→ **Exercise goal**:
Working from the listing below, pick each line containing the word "Minecraft" and copy it.

→ **Records**:
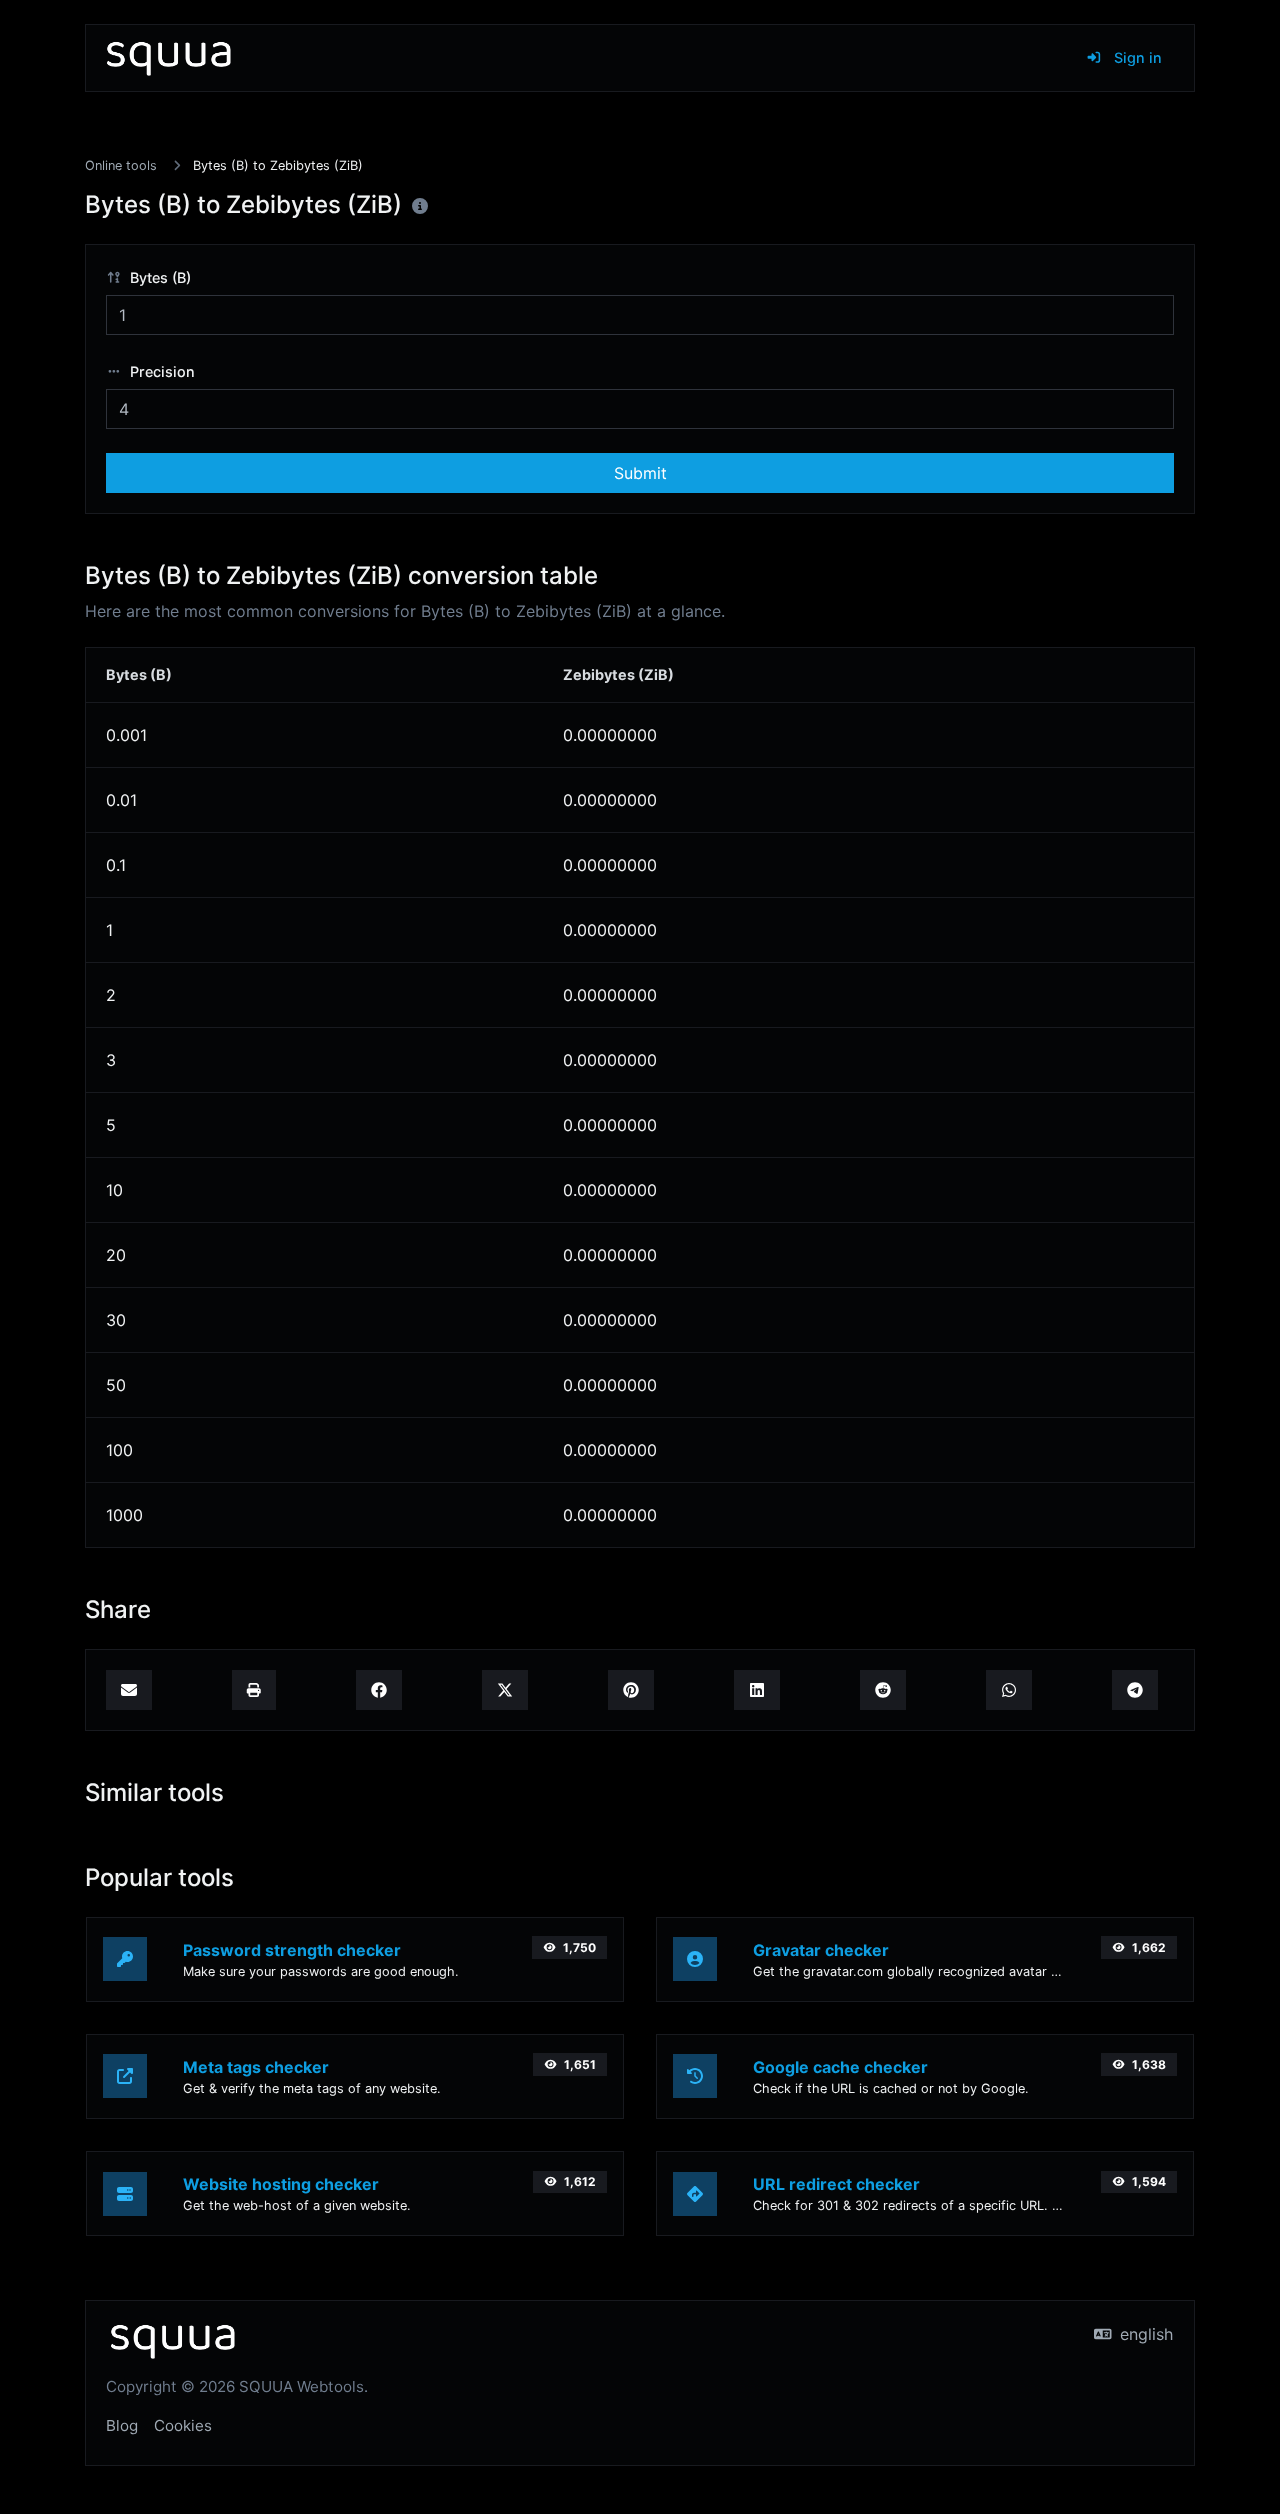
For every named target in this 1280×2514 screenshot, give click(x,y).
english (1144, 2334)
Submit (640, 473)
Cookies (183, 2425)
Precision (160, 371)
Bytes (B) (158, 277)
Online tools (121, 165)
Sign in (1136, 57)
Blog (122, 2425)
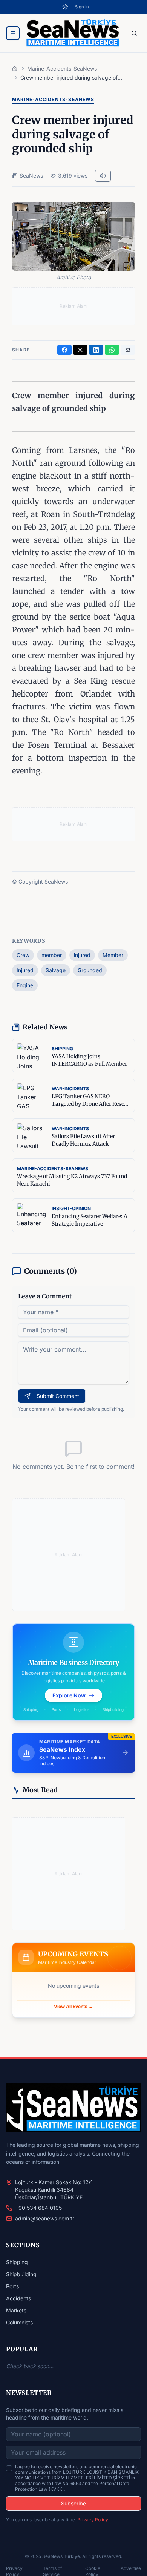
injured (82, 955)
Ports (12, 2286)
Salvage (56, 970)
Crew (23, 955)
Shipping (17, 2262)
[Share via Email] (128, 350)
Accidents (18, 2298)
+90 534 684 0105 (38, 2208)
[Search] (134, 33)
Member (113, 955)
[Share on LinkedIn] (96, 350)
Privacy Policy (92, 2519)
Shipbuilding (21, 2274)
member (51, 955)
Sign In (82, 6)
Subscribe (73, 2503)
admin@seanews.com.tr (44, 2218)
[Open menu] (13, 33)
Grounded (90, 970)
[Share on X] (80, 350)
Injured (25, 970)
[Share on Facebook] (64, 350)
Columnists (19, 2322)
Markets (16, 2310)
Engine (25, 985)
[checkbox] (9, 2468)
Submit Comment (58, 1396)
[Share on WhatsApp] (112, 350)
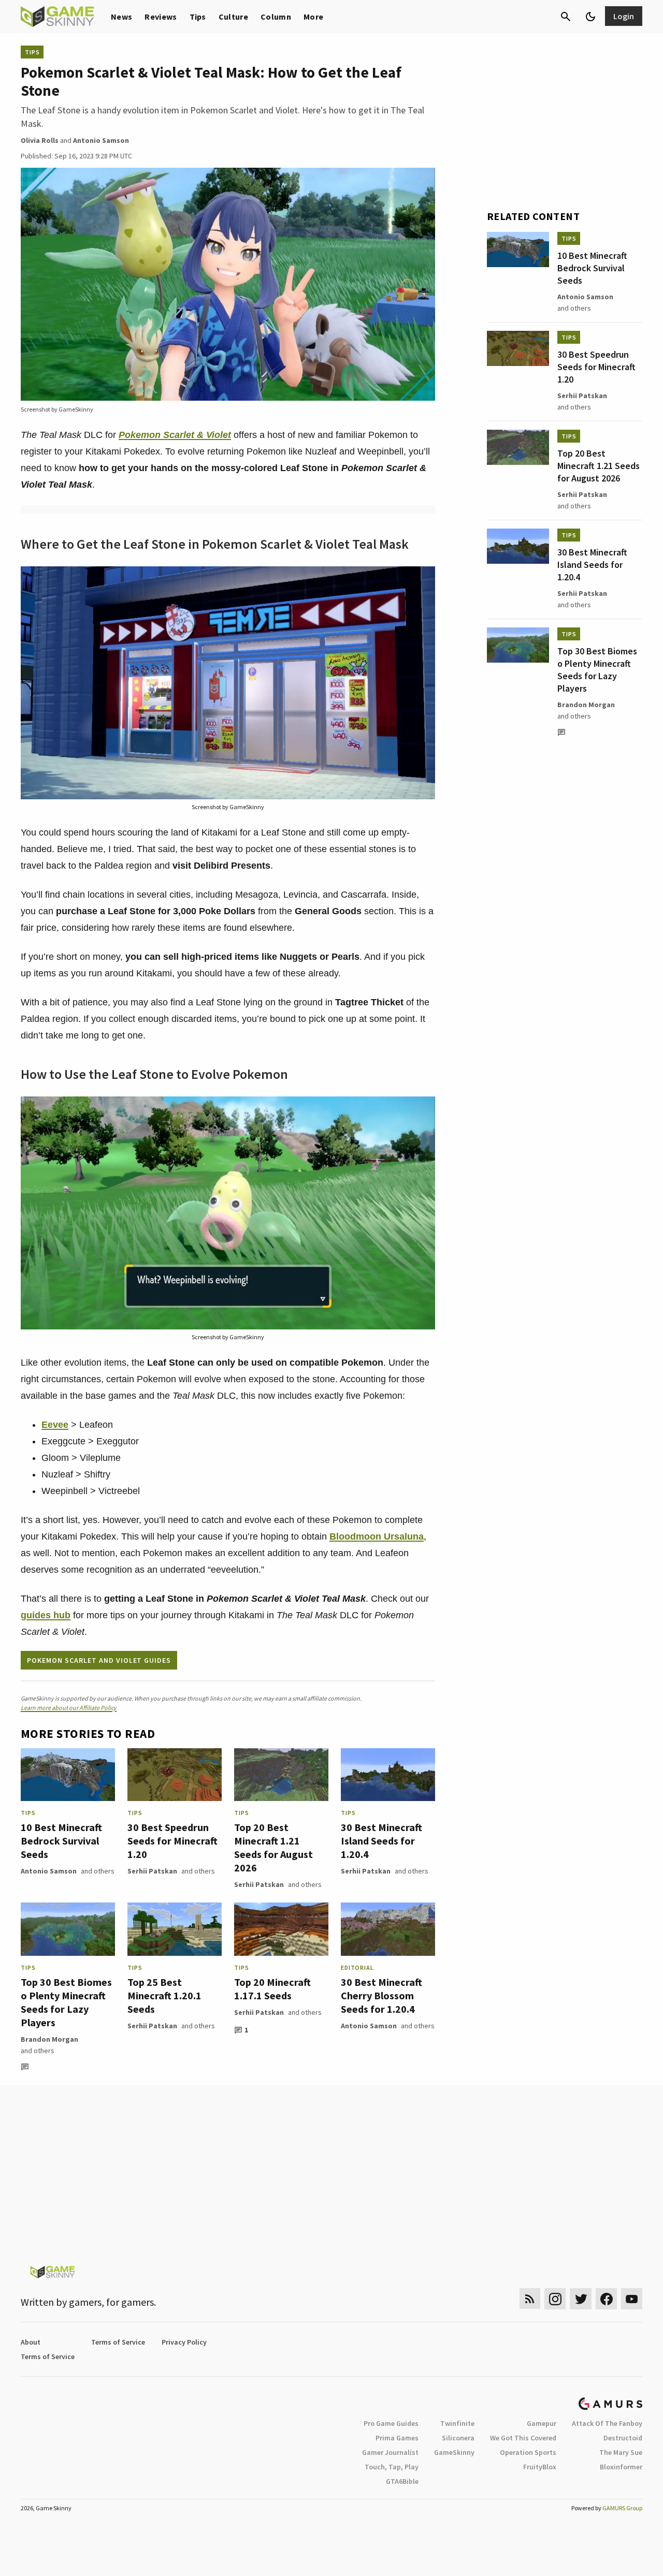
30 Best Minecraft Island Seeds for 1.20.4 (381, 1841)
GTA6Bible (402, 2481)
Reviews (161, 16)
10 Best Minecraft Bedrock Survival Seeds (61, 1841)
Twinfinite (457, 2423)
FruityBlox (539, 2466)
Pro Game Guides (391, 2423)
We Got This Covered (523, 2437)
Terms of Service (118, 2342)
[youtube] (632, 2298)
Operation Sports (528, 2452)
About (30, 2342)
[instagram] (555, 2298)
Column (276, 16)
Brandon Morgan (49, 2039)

→ **Answer space**:
30 Best Minecraft Island Seeds for 1.20.4 (381, 1841)
10 Best Minecraft Bedrock Survival Seeds (61, 1841)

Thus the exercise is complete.